Probleembeschrijving –
Haal uit de onderstaande items de regels van de regel met "Given: Click the Mini format book icon" tot en met de regel met "Looking at the" en geef deze ongewijzigd weer.

Oefenmateriaal –
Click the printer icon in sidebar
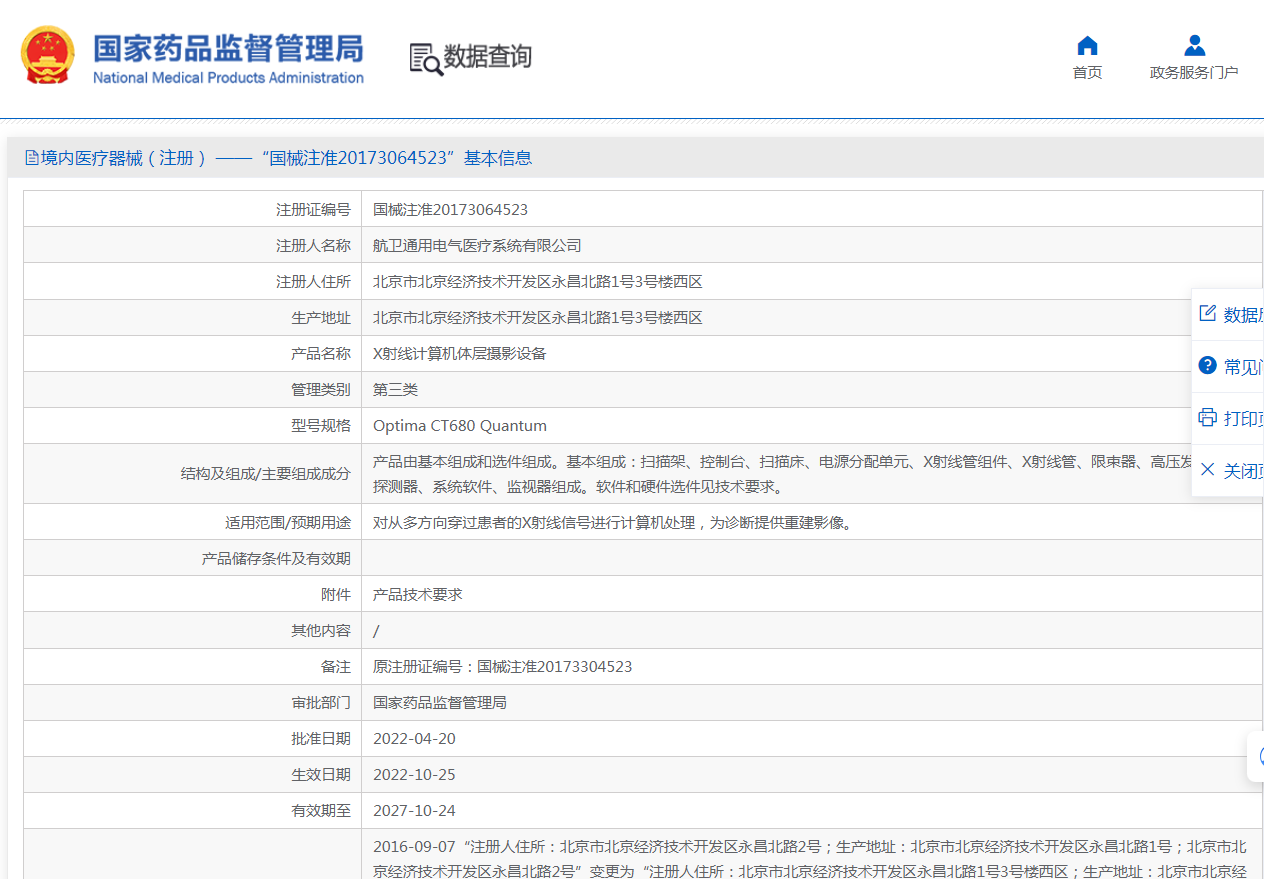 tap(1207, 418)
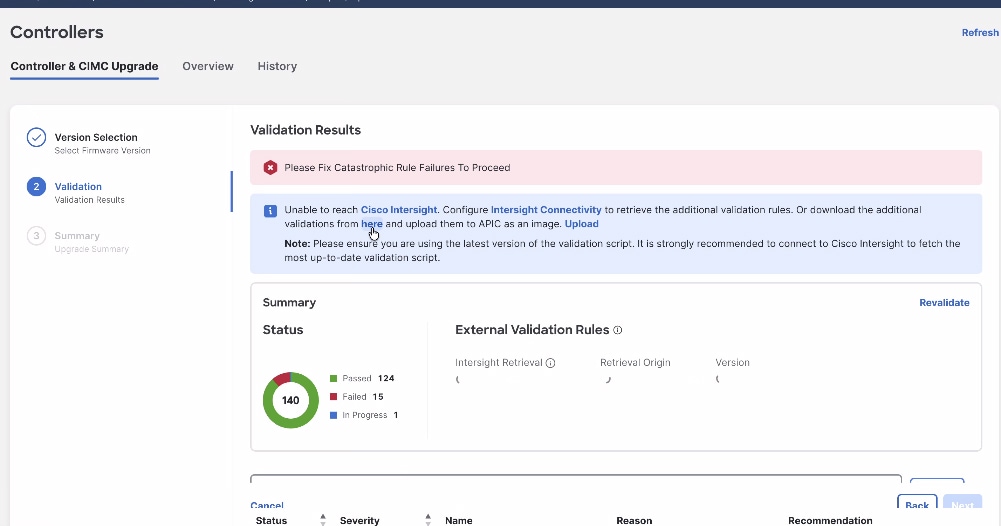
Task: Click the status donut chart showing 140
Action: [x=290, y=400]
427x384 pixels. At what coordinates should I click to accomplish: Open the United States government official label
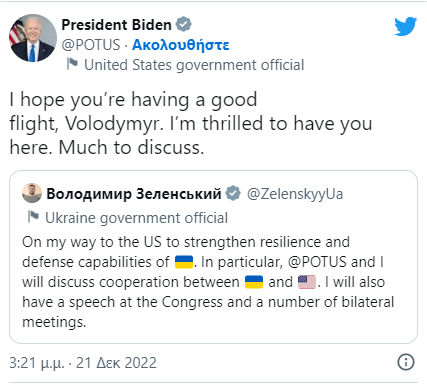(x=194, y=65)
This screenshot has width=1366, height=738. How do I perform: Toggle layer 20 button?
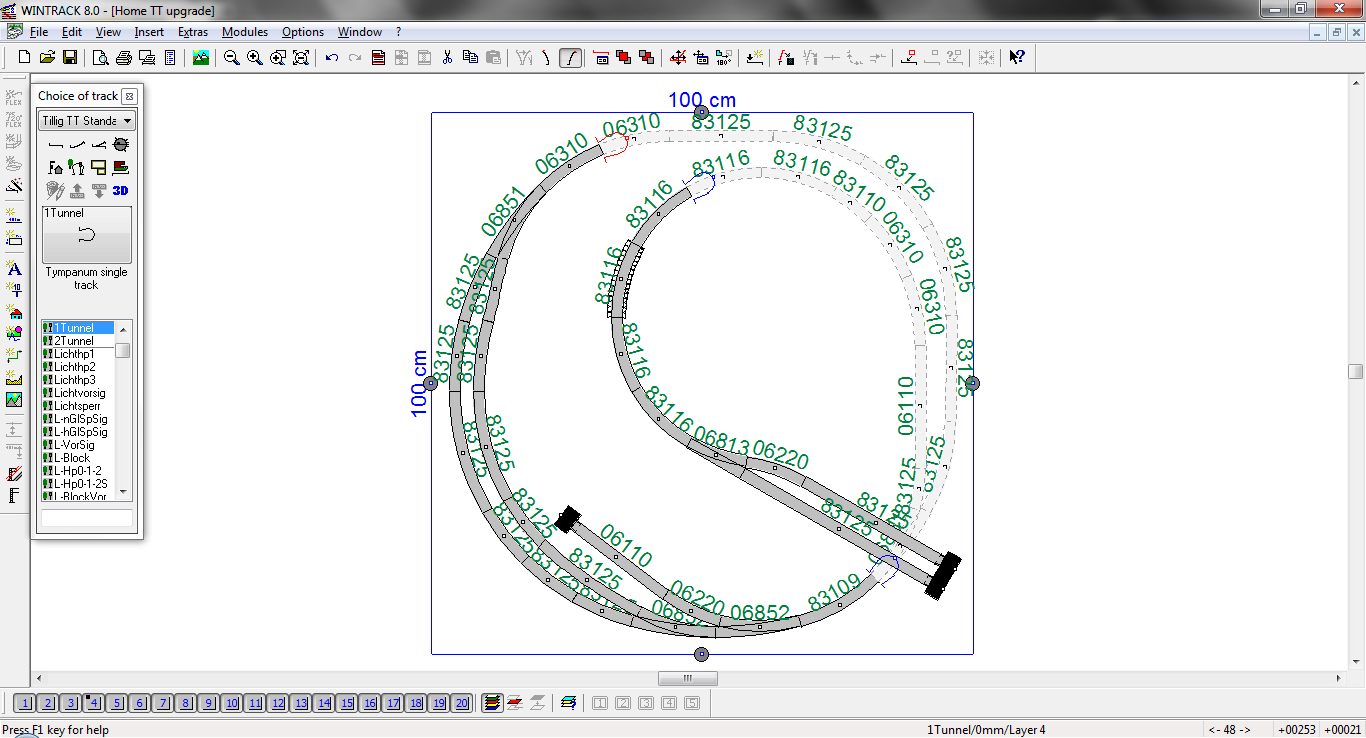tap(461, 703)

* * *

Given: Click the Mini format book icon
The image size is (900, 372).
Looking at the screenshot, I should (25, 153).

Definitief antwoord –
Given: Click the Mini format book icon
The image size is (900, 372).
Looking at the screenshot, I should (25, 153).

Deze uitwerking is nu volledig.